James Gow (King's College London, UK) ) will lead the discussion
following the screening.
Good Kurds, Bad Kurds: No Friends but the Mountains
USA 2000 (79 min), directed by Kevin McKiernan
Contact: Andrea Holley (holleya@hrw.org)
A war of national liberation or a war against terrorism? Filmmaker and
acclaimed freelance journalist Kevin McKiernan poses this question at
the outset of this stirring, provocative film lensed by legendary
cinematographer Haskell Wexler. It's all in how you define "good" and
"bad": "Good Kurds" are those in Iraq; they're Saddam Hussein's
victims whom we want to help. "Bad Kurds" are those waging an armed
insurrection against US ally Turkey; they're at the receiving end of
US weapons. McKiernan went to northern Iraq to cover the uprising
against Saddam. Just a few miles away, no one was covering the hidden
war in Turkey, so he decided to bring out the story. The film brings
sharp clarity to a complicated history while providing disturbing
insight into both US immigration and foreign policy.

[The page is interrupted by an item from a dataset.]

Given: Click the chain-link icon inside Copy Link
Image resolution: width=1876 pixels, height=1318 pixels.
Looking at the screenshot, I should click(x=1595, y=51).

War in the Land of the Mujaheddin
Italy 2000 (120 min), directed by Alberto Vendemmiati and Fabrizio
Contact: Giuseppe Petitto  (production@karousel.org)
In this journalistic report, a surgeon and a war correspondent decide
to join forces and set up a hospital in Afghanistan. The
fundamentalist Taliban now have the society firmly in their grasp.
Houses and schools have been burnt down, sons killed on the
battlefield and almost everybody is hungry. Women are beaten up in the
street if they are wearing sandals that show part of their legs, so
everyone is terrified of breaking the extremely strict rules of the
Taliban, another woman explains. Meanwhile, tanks have conquered the
mountains, soldiers are trigger-happy and the landscape is strewn with
mines, which are stepped on every day by countless innocent victims.
The documentary is interlaced with images from the operations and does
not spare the spectator. 'Jang' (which means 'war' in the language of
the Dari) contains a series of shocking scenes.
Barnett Rubin (Center on International Cooperation, NYU, USA) will
lead the discussion following the screening.